Une étude de la revue scientifique britannique Lancet révèle que près de 40 % des suicides chez les femmes touchent des Indiennes. Et en 2016, le taux de suicide des femmes en Inde était deux fois plus élevé que la moyenne mondiale. “Le taux de suicide des femmes indiennes a baissé depuis 1990, mais pas aussi vite qu’ailleurs dans le monde”, souligne le journal britannique The Guardian. Selon l’étude, le suicide concerne davantage les femmes mariées. Rakhi Dandona, une des chercheuses l’ayant réalisée, explique dans le quotidien indien The Times of India qu’“en Inde le mariage rend les femmes plus vulnérables, notamment à cause des mariages arrangés, des maternités précoces, d’un statut social bas, de la violence conjugale et de la dépendance financière”.
Des normes sociales “régressives”
Comme le rappelle The Guardian, près d’une Indienne sur cinq est mariée avant l’âge de 15 ans. “Nos normes sociales sont très régressives. Au village, une Indienne est d’abord la fille de son père, puis la femme de son mari, et quand elle a un fils, la mère de son fils”, affirme Poonam Muttreja, directrice générale de l’association Population Foundation of India, citée par le quotidien britannique.
Les mariages précoces sont une des causes du taux de suicide élevé chez les femmes ayant entre 15 et 30 ans. Dans un article publié par l’agence de presse indienne The Print, Lakshmi Vijayakumar, fondatrice d’un centre de prévention contre le suicide, explique les raisons du mal-être de beaucoup d’Indiennes :
En Inde, le nombre de suicides chez les femmes est élevé jusqu’à 30 ans. Passé cet âge, le taux diminue de moitié. À 30 ans, beaucoup deviennent mères et cela leur donne une raison de vivre. Avoir un enfant protège du suicide. Mais la période entre le moment où elles se marient et le moment où elles ont un enfant est très difficile. Elles doivent apprendre à vivre dans une nouvelle maison et s’adapter à leur belle-famille.

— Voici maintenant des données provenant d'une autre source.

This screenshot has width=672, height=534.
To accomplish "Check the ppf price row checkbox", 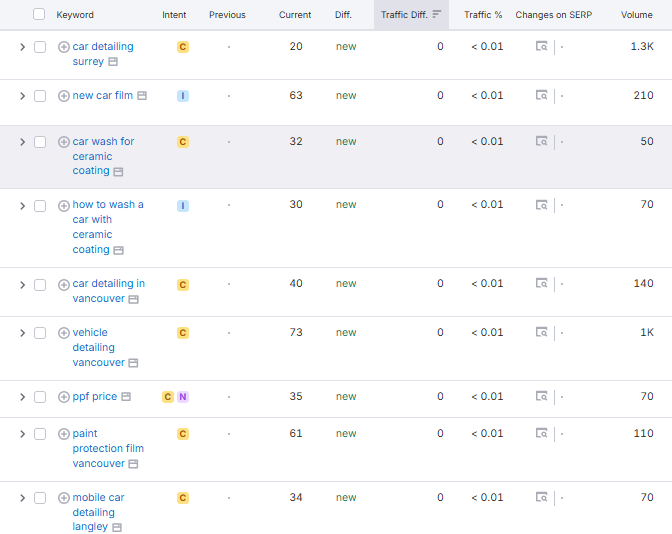I will pos(40,397).
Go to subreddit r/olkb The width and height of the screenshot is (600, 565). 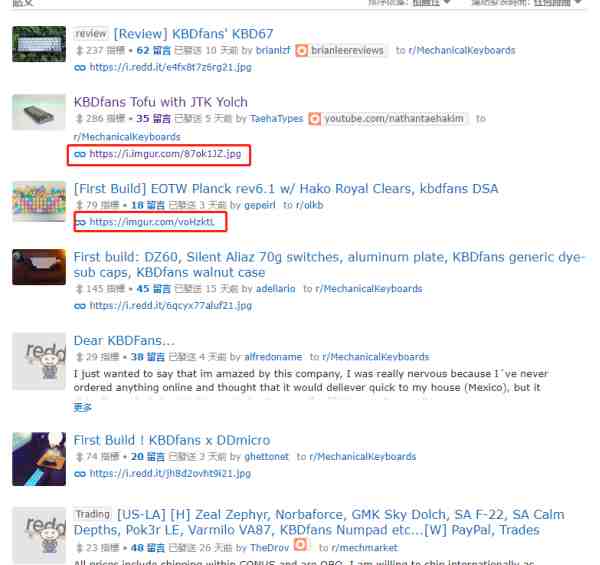[x=310, y=205]
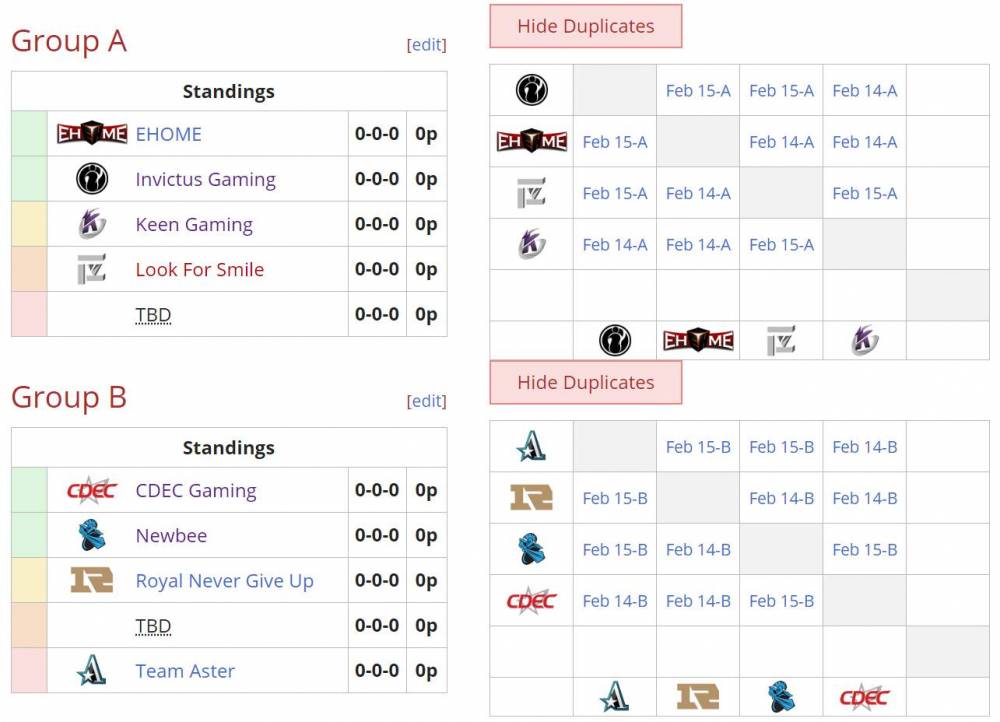Select Feb 14-A match in Invictus Gaming row
Screen dimensions: 1000x722
click(x=864, y=91)
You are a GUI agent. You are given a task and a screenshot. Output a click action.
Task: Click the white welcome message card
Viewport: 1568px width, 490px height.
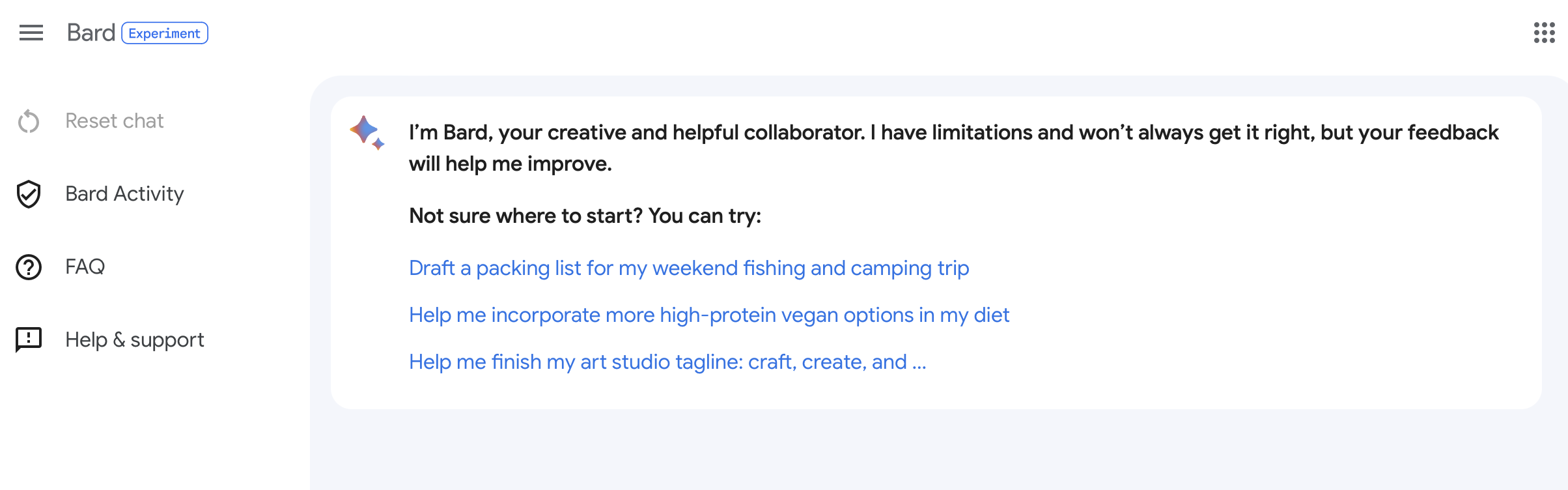[x=936, y=253]
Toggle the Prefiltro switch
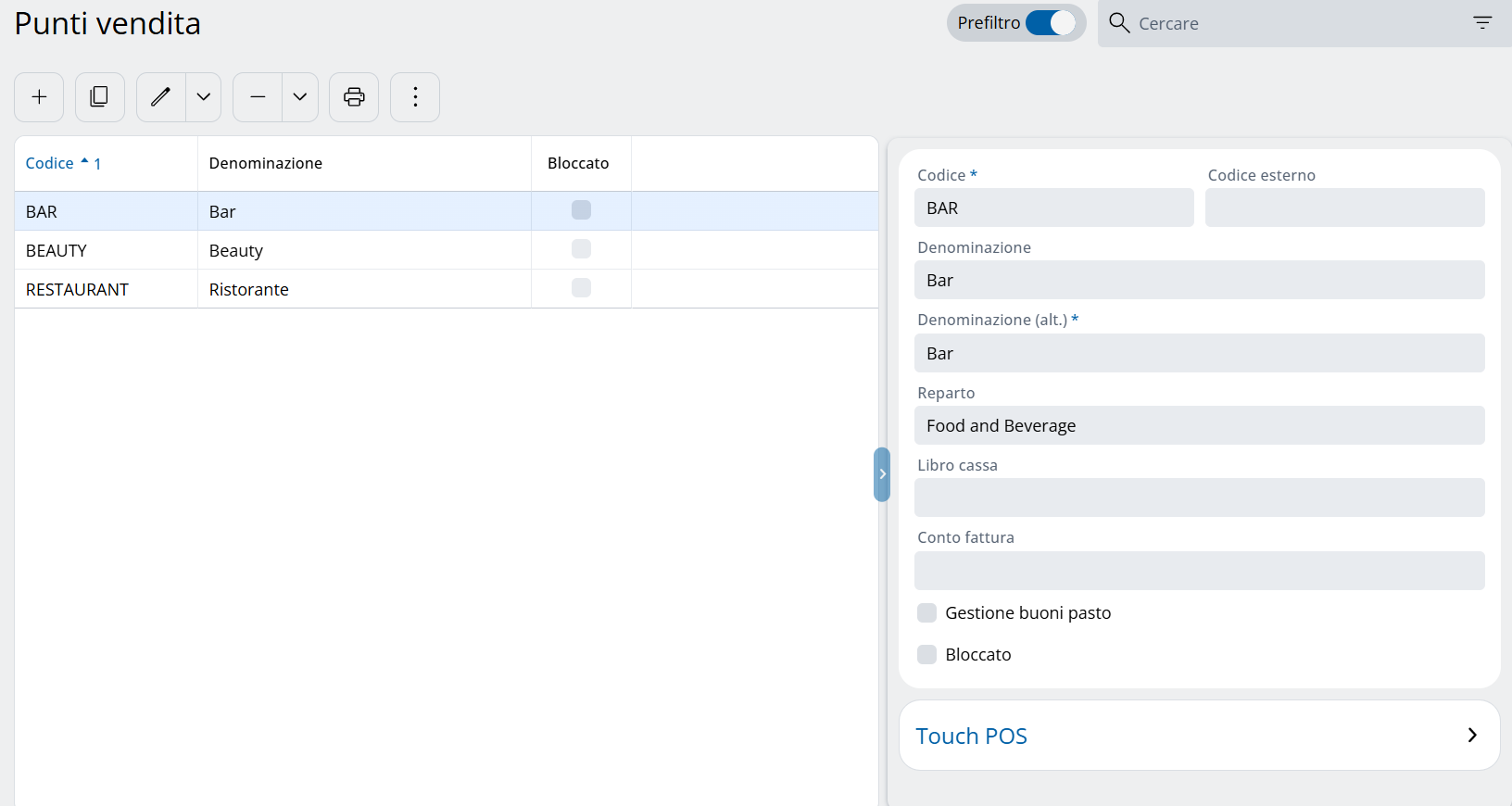Screen dimensions: 1512x806 click(x=1050, y=23)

À cela s’ajoutent les problèmes de dot, les viols conjugaux et la difficulté d’avoir un bébé.”
Le tabou autour de la santé mentale
Lakshmi Vijayakumar n’est pas la seule à remettre en cause le patriarcat et les structures sociales de la société indienne. Sandhya Ramesh, une journaliste de The Print, considère que “l’Inde a une très longue et triste histoire de mariages malheureux pour les femmes”. Selon elle, ces unions qui ne fonctionnent pas sont dues à des mariages forcés et à l’incapacité des femmes à quitter leur mari par peur des représailles de la société.
Autre problème pointé du doigt par la journaliste : la santé mentale. “On demande aux gens de s’en sortir par eux-mêmes. Parler à un thérapeute est considéré comme honteux”, affirme-t-elle, avant d’exhorter :
L’Inde doit briser toutes ces chaînes. Les femmes doivent pouvoir beaucoup plus s’exprimer. Le malheur dans un foyer conjugal ne doit plus être tabou… Les associations et le gouvernement doivent prendre plus au sérieux la question de la santé mentale pour aider non seulement les femmes, mais aussi les hommes, les étudiants, et tous ceux qui en ont besoin dans le pays.”

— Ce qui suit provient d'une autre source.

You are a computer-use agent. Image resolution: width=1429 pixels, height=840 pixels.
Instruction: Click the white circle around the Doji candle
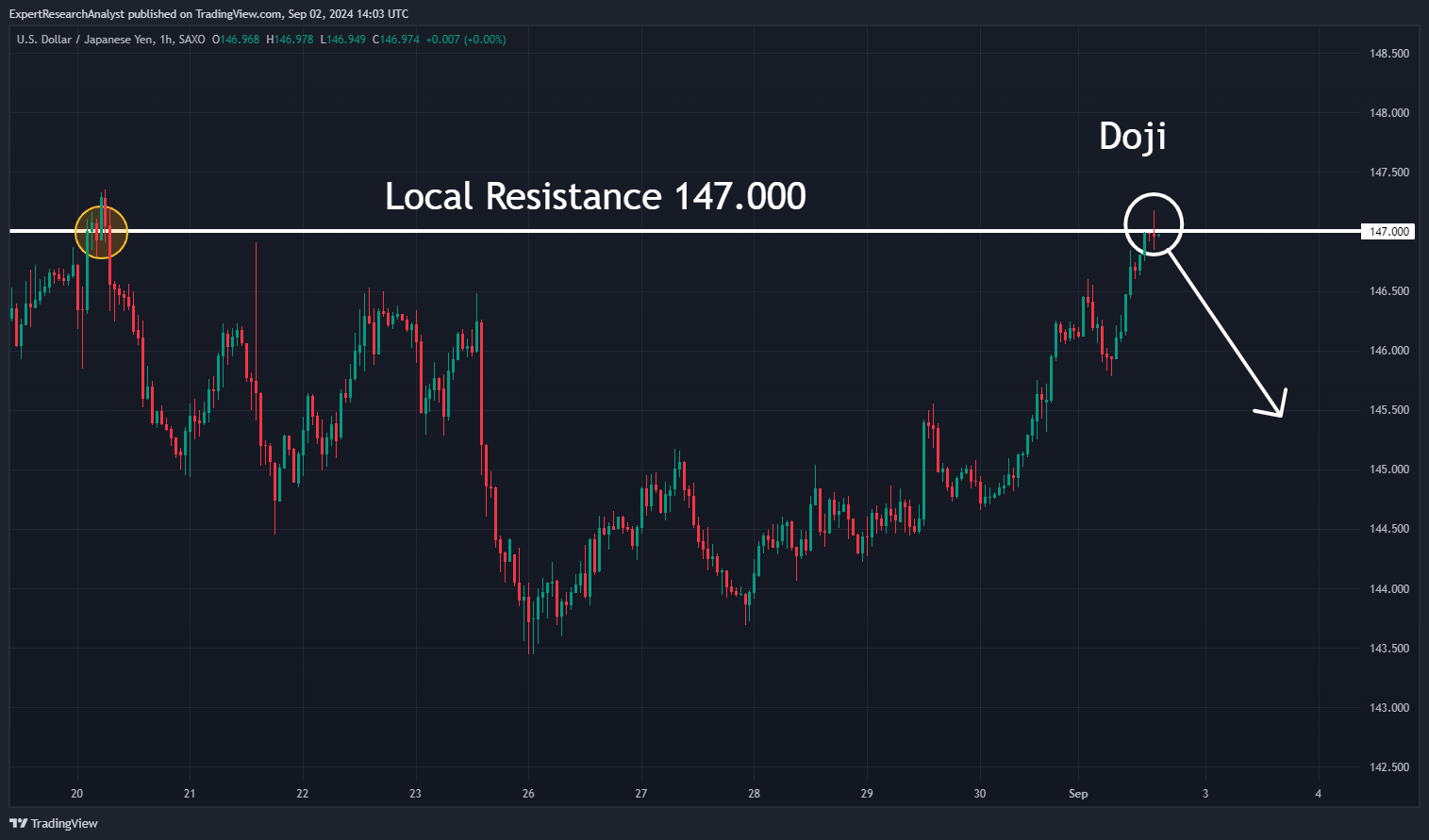click(1153, 223)
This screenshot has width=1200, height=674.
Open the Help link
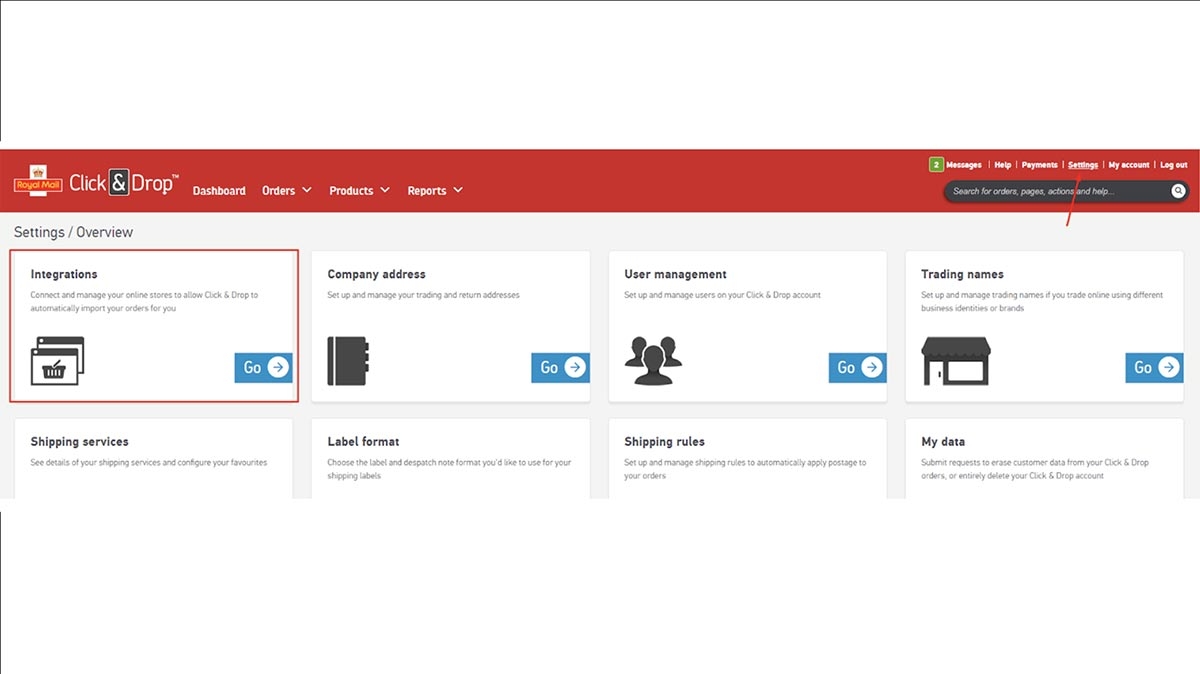click(1002, 164)
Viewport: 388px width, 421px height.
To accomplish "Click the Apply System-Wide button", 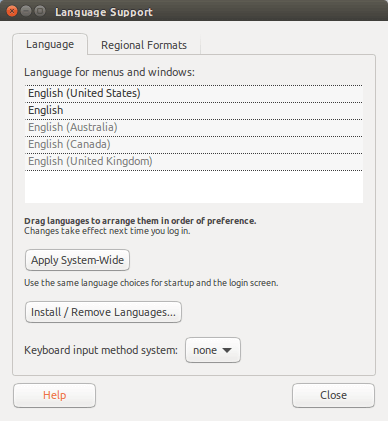I will [x=77, y=260].
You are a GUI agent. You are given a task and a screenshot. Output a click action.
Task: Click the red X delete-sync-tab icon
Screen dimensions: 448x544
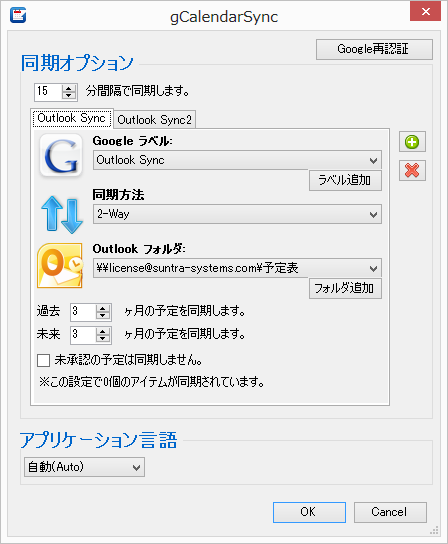pyautogui.click(x=412, y=170)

Si les Indiennes sont plus touchées, l’étude de Lancet dévoile que les hommes indiens représentent 24,3 % du taux de suicide mondial. “Elle montre aussi que le suicide est la principale cause de décès dans la tranche d’âge des 15-39 ans”, souligne The Times of India. Un véritable fléau pour la jeunesse indienne, confrontée à de nouveaux défis avec l’émergence économique du pays. “Quand on parle du suicide, les gens pensent que c’est un choix personnel et que ça ne les regarde pas. Mais il y a toujours une autre option”, conclut Lakshmi Vijayakumar dans The Print.